* **Data to process**
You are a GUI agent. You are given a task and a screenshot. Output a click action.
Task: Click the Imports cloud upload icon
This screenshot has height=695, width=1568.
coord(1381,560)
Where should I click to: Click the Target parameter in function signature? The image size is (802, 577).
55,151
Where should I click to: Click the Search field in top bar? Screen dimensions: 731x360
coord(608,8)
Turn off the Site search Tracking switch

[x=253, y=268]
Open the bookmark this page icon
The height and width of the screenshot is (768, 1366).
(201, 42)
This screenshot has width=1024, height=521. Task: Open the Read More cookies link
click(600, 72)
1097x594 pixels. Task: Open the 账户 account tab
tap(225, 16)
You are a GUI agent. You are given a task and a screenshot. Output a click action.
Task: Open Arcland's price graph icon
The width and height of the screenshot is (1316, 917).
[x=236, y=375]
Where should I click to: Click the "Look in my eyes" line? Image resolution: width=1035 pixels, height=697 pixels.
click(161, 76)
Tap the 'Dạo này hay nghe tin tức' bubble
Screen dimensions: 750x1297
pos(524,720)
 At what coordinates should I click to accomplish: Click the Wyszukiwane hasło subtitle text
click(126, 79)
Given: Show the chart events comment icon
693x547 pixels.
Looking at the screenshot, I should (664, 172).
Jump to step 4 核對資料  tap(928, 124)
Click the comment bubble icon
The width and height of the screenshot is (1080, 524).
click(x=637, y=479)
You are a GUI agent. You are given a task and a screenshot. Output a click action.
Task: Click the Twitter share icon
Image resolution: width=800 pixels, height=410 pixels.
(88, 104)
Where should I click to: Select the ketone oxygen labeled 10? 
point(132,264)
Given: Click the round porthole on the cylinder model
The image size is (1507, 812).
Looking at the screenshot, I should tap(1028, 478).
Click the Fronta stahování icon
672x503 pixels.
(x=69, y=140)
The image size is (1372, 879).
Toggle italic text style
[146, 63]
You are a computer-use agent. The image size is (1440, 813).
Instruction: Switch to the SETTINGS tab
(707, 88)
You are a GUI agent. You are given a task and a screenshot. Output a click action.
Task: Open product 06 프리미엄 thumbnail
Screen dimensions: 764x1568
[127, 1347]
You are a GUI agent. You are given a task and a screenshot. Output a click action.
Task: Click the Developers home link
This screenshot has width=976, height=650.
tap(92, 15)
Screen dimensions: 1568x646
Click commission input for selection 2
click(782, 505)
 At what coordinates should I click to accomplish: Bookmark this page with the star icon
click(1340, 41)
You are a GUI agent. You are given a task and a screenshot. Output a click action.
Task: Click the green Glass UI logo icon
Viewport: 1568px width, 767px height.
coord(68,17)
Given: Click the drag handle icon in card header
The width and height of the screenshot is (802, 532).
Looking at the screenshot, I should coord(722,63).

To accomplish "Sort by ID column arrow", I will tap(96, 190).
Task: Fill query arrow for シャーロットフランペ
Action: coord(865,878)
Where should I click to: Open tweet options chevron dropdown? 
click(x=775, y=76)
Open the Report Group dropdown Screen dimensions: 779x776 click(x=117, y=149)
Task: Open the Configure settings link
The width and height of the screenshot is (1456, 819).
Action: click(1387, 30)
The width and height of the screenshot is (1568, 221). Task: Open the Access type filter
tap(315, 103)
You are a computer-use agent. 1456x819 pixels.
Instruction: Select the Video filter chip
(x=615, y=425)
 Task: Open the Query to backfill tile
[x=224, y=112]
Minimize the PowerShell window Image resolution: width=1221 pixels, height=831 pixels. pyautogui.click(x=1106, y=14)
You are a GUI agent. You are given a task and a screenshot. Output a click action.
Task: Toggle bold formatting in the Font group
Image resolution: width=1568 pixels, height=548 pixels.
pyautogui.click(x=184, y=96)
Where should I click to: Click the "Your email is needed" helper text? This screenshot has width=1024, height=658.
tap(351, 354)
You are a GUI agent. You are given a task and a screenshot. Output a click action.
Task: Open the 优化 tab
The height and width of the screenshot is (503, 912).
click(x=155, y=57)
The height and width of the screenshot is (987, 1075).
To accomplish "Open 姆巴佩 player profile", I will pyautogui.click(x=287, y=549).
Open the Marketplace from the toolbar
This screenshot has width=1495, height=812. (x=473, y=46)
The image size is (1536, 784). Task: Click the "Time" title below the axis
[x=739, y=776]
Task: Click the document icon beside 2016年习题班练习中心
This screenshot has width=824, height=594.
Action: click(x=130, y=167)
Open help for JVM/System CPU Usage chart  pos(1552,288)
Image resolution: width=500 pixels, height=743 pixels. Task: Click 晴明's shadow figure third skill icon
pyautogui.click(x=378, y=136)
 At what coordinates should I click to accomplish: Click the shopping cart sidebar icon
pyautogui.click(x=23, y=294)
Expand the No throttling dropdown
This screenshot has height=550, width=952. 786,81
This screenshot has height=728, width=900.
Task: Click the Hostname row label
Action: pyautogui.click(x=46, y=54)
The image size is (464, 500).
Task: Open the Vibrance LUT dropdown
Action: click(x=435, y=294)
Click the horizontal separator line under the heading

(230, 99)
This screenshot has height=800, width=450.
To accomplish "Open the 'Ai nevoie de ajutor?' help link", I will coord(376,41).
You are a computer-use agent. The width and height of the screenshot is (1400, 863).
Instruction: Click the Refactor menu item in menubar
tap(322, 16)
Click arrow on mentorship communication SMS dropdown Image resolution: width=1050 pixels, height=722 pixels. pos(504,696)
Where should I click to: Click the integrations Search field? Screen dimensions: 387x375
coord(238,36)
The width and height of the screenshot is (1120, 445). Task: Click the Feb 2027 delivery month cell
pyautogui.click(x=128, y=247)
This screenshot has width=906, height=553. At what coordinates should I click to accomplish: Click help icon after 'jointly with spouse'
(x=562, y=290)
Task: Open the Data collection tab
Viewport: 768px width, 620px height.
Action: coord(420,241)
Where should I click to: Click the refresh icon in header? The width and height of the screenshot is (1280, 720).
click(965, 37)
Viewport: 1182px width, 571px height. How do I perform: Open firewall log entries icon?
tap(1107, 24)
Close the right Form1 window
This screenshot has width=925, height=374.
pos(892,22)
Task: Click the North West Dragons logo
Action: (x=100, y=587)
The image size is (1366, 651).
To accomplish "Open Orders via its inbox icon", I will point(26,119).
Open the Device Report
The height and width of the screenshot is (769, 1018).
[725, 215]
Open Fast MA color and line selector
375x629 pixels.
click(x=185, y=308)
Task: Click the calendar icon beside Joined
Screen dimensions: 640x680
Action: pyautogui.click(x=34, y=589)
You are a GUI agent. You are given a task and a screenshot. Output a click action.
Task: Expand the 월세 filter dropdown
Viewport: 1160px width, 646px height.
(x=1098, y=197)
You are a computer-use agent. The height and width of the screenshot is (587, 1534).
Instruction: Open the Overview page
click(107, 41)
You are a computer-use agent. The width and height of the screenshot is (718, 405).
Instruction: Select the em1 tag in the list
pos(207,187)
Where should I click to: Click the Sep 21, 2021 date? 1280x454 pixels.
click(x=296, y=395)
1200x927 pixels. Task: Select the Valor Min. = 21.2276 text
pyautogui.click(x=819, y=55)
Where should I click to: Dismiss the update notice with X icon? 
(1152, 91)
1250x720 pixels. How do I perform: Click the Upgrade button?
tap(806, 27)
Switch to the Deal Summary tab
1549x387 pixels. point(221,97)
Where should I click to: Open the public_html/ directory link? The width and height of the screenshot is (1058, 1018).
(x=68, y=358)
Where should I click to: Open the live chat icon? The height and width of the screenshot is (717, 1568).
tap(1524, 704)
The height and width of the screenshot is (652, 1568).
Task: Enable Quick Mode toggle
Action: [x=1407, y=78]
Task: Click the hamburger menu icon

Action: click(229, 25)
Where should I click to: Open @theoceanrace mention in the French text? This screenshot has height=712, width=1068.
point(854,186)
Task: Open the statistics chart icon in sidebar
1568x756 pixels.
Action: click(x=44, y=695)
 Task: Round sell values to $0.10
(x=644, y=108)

* **Work to be completed**
Find every line above that contains the word "computer", and return each one.

* **Written solution**
You are a computer-use agent. The image size is (1440, 813).
You are a computer-use agent. 1456x819 pixels.
You are a computer-use agent. The width and height of the screenshot is (1400, 863).
You are a computer-use agent. The height and width of the screenshot is (587, 1534).
You are a computer-use agent. The width and height of the screenshot is (718, 405).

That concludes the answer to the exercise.